New information from the Social Security Administration, on the other hand, means that some of these people may lose their monthly benefits.
The most common reasons for benefit loss are things like fraud, moving, or signing up for benefits in the wrong way. Learn more about the things that could happen to your Social Security checks if you are currently eligible for them if you are getting them:
- Failure to meet residency requirements: According to the Social Security Administration (SSA), users who move out of the United States may lose their Social Security checks.
- Excessive income: It is critical to understand the income restrictions required by each program so that you do not lose benefits and the SSA deducts amounts.

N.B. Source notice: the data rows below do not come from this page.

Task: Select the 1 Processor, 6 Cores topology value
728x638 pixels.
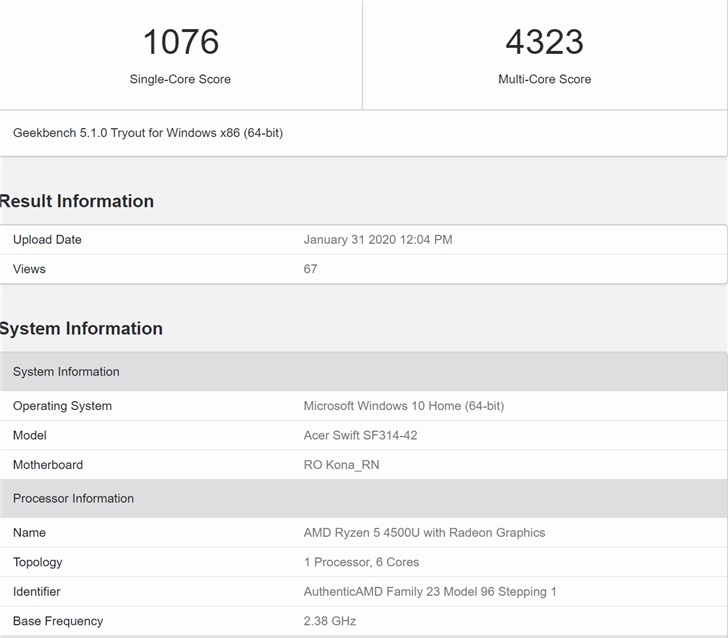Action: (x=361, y=562)
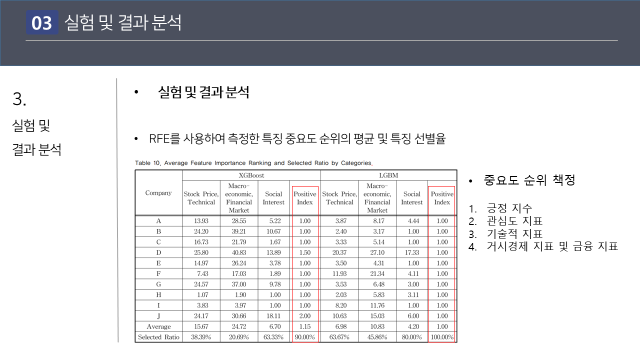Screen dimensions: 640x360
Task: Click the 03 section number badge
Action: pos(42,22)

- Change in marital or family status: For example, if a married recipient divorces or changes marital status, he or she may lose some or all of the benefits earned.
- Failure to update personal information: Personal information such as addresses, health status, and other facts must be kept up to date.
- Death of the beneficiary: Social Security checks made after the beneficiary’s death must be refunded, and family members or dependents may be eligible for additional benefits, such as survivor payments.
- Fraud or misuse of benefits: Avoid providing fake information since the SSA will catch it immediately.
Social Security checks will change and beneficiaries need to prepare financially
Even though Social Security has been around for almost 100 years, the Social Security Administration has announced big changes to its benefits. Even with these changes, the agency’s rules can still be changed, and there will be a lot of big changes next year.
Also, these changes will not affect all seniors who are already getting Social Security checks. They might change things even if you are a long way from retirement. It is important to know about the following major changes that will happen in 2025:
- Social Security checks will increase by 2.5 percent. Social Security benefits are adjusted annually for the cost of living due to inflation, helping recipients preserve their purchasing power. Recently, the lowest cost of living adjustment (COLA) was announced and will lead to the monthly payments to rise by 2.5 percent. Thus, seniors may benefit from lower grocery, gasoline, and utilities prices while missing out on a larger Social Security increase due to slowing inflation rates.
- Collecting working credits will be harder. To be eligible for Social Security, retirees must collect 40 labor credits, with four credits annually. In 2025, a single credit is worth $1,810, while in 2024, it’s worth $1,730. To receive four credits, salaries must be at least $7,240.
- A new wage cap for beneficiaries. The wage cap for the Social Security program has been adjusted from $168,600 in 2024 to $176,100 in 2025. This means that individuals earning $200,000 a year will not be required to pay Social Security taxes on the final $23,900 of their income, ensuring the same Social Security tax burden for those earning $176,100 in 2025.
And finally, keep in mind that Social Security is always changing to deal with new problems that come up.
Because of this, if you get Retirement, Survivor, and Disability Insurance (RSDI) benefits, Supplemental Security Income (SSI) benefits, or are thinking about applying for Social Security, you should always be on the lookout for new rules and changes that could affect your monthly payment.
It can be hard to get these federal benefits, so it is always a good idea to talk to a financial advisor or Social Security expert about your finances. This will increase your chances of being accepted into the system.